住民センターの確定日付は数百ウォン(数十円程度)の手数料で、大家さんの同意なしに簡単に取得できます。一方でチョンセ権設定は、大家さんの印鑑証明書や登記書類の協力が必須です。さらに保証金額に比例して登録免許税、地方教育税、司法書士手数料など、数十万〜百万ウォン以上(数万〜十数万円相当)の費用が発生します。
もう少し正確に言うと、住宅の種類による注意点もあります。マンションや区分所有マンションのような集合住宅は建物と土地の権利が一体化しているため、チョンセ権設定が極めて安全です。しかし、戸建て住宅や一棟賃貸住宅(多世帯住宅)では、チョンセ権が「建物」にのみ設定され、土地が競売にかけられた売却代金からは保証金を優先配当されないリスクがあります。そのため、自分の状況や建物のタイプに応じて、確定日付が良いかチョンセ権設定が良いかを慎重に見極める必要があります。
🤔 よくある誤解
チョンセ契約書を交わして住民センターで確定日付をもらえば、チョンセ権設定まで自動的に完了したことになる。
確定日付は住宅賃貸借保護法の保護を受ける債権的な権利であり、チョンセ権設定は登記所に行って登記簿謄本に直接記載する全く別の物権登録手続きです。大家さんの同意と登記費用が別途必要になります。
チョンセ権設定さえしておけば、どんな種類の住宅でも土地代まで含めて全額安全に配当を受けられる。
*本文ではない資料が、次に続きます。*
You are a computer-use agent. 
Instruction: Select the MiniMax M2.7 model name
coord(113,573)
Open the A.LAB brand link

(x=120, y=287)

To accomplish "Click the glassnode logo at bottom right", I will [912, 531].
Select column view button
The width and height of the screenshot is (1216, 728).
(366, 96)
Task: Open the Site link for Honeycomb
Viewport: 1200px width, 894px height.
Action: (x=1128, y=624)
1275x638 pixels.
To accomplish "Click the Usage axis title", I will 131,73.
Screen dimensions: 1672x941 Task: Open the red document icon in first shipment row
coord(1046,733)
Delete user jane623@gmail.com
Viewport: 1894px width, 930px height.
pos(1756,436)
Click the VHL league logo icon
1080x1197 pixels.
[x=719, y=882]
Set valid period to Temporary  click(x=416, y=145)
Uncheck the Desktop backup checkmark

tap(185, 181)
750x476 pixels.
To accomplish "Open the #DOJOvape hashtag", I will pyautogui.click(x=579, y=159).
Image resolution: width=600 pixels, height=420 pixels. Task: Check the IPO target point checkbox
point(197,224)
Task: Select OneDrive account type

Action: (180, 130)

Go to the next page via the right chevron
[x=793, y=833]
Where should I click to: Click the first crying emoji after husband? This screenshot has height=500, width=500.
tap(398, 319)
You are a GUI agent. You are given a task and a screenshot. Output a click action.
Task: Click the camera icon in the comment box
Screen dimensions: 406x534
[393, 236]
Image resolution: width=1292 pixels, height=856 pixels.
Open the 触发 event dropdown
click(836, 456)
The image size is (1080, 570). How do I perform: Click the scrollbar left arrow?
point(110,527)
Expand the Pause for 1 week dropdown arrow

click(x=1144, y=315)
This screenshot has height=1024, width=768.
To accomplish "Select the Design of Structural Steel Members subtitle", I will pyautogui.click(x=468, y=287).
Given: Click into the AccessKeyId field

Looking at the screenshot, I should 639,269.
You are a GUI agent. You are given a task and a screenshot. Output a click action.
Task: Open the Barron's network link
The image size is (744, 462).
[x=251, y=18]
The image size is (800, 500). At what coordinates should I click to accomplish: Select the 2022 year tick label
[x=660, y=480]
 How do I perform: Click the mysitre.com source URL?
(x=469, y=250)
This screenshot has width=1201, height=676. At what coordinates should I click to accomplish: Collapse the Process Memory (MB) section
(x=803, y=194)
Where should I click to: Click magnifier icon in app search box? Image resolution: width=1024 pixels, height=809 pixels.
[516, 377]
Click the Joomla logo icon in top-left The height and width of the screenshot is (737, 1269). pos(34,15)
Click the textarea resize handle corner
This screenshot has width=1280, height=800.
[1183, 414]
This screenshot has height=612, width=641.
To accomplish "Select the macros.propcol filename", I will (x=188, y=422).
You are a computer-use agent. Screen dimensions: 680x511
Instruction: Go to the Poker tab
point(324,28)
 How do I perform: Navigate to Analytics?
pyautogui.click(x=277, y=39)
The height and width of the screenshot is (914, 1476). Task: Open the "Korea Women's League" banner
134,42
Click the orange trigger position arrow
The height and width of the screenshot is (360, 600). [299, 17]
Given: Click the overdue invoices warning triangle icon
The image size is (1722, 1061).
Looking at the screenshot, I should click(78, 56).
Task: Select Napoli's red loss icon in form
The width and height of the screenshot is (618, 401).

戸建て住宅や多世帯住宅(一棟所有タイプ)の場合、建物のみにチョンセ権が設定されるため、土地の売却代金からは配当を受けられないことがあります。このような物件では、転入届と確定日付を揃えるほうがかえって安全な場合もあります。
🧺 日常で出会う場面
大家さんの同意を得て登記簿謄本に保証金の権利を登記し、裁判を行わなくても物件の競売を申し立てられるようにする韓国の強力な物権制度です。